Michael grabbed his clothes and went into the bathroom to take a shower, the hot water soothing the stiff muscles caused by the fall the day before. He brushed his teeth, combed his hair and tied it back, finding comfort in the routine that made his life feel normal. Dreams were only dreams; they came and went but were not reality. This was.

He went back to his room to grab his backpack and cap, but stopped, frozen in his tracks. His bed had been made—he never made his bed, he wouldn't even allow his mother to do it. His dirty clothes had been picked up from the floor and put in the hamper he never used. His BMX was balanced carefully against the wall, his backpack and cap, along with his jacket, lay on his bed.

He walked into his bedroom cautiously, afraid that at any moment he'd be swept into a vortex and whisked away from this world forever. "I don't believe in spooks," he said out loud. He went to the hamper,  pulled out his clothes and dumped them defiantly in a pile on the floor.
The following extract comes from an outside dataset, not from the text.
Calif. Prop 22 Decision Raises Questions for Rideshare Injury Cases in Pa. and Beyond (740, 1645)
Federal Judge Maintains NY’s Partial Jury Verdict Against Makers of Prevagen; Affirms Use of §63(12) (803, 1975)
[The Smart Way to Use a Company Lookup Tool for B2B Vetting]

He turned around, grabbed his pack and skateboard, then turned again, only to find to his dismay that the dirty clothes had vanished into the hamper.

"What the...oh god, no." What could he do, call "Ghost Hunters", or something? This was anything but funny. Michael didn't scare easily, but his heart was racing, and his breath came in gasps. These things only happened on phony television shows and people who believed in ghosts were flakes. It was this house; it was all the house's fault. His parents should have stuck it out and stayed where they were.

He ran down the stairs to the kitchen to grab something to eat before school, something he could take quickly and avoid talking to anyone. He opened and closed cupboards, looked in the refrigerator, then went back to the cupboards finding nothing he wanted. All right, he decided, he'd skip breakfast.

He turned around and collided with his mother. "Honey, are you all right?" she asked, her cobalt blue eyes, exact mirrors of his, were full of concern.

"I can't find anything to eat. I gotta run."

"Skipping breakfast? Now I know you're not all right," she laughed, "Bagels and cream cheese. Peanut butter and jelly if you want it—since when are you in such a hurry to get to school? I find that hard to believe." She didn't wait for an answer but sliced a bagel and spread it thickly with cream cheese, wrapped it in plastic wrap and stuck it in his backpack, along with an apple. "Go catch your bus." She gave him a quick hug and kissed the top of his cap.

It was not one of those mornings where Michael was in the mood to hug back; but he made sure to tell her he'd see her when he got back from the skate park. Though it wasn't necessary, he ran to the bus stop as if it would help clear the memories of the morning out of his head. He was torn between wanting to tell someone, but afraid of how it would sound. His friends were sure to give him a hard time if he tried to tell them. Forget it, he told himself.